Article de Pascale Zonszain paru dans Actualité Juive numéro 1659
Les accords ont donné la première impulsion, mais la normalisation régionale progresse désormais un peu plus lentement.
Le 15 septembre, le ministre des Affaires étrangères des Émirats arabes unis était à Jérusalem. «C’est à nous d’oser construire un pont de paix véritable pour les générations à venir», inscrivait Abdullah ben Zayed Al ahyane
dans le livre d’or du mémorial de Yad Vashem. Tout un symbole pour cette première visite qui marquait le deuxième anniversaire de la signature des «accords d’Abraham», par les Émirats et Bahreïn, suivis quelques mois plus tard par le Soudan et le Maroc, qui entreprenaient ainsi de normaliser leurs relations avec l’État d’Israël. Si les quatre pays musulmans ne sont pas parvenus au même stade de rapprochement, tous ont en tout cas choisi de rompre avec la logique d’enfermement qui interdisait au monde arabomusulman tout rapport avec Israël, tant que le dossier palestinien n’aurait pas trouvé son règlement. On se souvient pourtant que les Émirats avaient conditionné leur adhésion aux accords à l’abandon par Israël de son projet d’annexion en Judée-Samarie. Il y avait donc bien un lien avec le dossier palestinien. Un argument d’ailleurs balayé par l’Autorité palestinienne qui n’a pas manqué d’accuser tous les signataires de l’avoir poignardée dans le dos.
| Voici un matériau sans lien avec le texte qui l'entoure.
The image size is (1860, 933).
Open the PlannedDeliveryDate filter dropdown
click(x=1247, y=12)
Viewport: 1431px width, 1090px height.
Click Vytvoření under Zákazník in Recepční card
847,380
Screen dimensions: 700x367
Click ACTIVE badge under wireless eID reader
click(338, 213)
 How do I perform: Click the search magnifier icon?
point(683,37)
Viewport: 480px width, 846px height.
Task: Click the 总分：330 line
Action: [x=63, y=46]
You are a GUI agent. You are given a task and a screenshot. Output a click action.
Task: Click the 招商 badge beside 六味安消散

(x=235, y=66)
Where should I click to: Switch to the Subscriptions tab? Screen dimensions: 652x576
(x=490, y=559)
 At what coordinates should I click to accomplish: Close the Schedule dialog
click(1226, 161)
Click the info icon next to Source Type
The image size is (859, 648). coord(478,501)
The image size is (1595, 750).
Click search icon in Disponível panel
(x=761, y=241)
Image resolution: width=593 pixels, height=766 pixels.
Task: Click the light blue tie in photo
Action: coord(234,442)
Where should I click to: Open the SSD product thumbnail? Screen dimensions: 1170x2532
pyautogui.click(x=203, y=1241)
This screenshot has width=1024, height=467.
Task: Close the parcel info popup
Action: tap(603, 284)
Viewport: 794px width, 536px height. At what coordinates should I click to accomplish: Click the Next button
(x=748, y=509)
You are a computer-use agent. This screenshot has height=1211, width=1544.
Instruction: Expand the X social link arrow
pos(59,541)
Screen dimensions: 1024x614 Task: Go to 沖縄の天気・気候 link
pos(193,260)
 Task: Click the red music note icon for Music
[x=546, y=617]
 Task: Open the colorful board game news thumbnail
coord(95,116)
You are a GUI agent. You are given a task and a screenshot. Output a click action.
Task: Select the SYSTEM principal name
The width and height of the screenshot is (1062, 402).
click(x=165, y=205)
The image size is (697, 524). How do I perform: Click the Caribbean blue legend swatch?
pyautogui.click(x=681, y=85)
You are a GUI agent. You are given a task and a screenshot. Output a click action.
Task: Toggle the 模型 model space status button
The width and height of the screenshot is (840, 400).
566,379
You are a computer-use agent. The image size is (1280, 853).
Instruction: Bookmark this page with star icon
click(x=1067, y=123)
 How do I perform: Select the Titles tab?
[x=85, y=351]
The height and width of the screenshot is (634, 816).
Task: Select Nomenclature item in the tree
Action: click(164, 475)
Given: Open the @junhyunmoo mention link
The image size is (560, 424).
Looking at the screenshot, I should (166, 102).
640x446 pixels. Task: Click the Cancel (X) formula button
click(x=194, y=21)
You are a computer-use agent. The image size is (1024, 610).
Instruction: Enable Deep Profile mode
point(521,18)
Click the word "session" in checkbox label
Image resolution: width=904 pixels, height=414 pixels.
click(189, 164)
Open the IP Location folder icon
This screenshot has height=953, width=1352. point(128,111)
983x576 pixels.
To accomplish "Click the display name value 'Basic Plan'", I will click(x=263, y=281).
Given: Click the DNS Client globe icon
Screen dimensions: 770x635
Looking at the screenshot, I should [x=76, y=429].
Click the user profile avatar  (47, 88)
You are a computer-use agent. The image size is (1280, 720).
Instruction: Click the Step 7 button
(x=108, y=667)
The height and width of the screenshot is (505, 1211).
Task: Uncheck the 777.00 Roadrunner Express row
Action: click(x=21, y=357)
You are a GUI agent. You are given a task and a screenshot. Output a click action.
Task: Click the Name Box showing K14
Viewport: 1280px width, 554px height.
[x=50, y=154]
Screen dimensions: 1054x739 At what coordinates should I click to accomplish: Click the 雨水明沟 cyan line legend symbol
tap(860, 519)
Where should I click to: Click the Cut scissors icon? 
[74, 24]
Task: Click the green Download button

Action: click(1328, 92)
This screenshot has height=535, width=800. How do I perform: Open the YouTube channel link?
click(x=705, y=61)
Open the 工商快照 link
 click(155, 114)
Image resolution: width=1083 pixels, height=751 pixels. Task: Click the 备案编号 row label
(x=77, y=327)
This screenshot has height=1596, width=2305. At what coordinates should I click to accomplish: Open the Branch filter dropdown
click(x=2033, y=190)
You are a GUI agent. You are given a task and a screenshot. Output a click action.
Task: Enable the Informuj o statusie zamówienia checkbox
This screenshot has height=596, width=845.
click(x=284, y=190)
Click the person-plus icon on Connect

C’est à Donald Trump que l’on doit d’avoir bousculé la règle du jeu, au point que son successeur avait d’abord
considéré avec un scepticisme teinté de mépris l’initiative du président républicain, avant de reconnaître qu’il avait ouvert une nouvelle voie dans une région plutôt réputée pour ses impasses. Et lors de sa visite en Israël en juillet dernier, Joe Biden avait cosigné avec le Premier ministre Yaïr Lapid la «Déclaration de Jérusalem» par laquelle Israël remerciait les États-Unis pour leur «soutien continu et poussé pour l’approfondissement et l’expansion des «accords d’Abraham».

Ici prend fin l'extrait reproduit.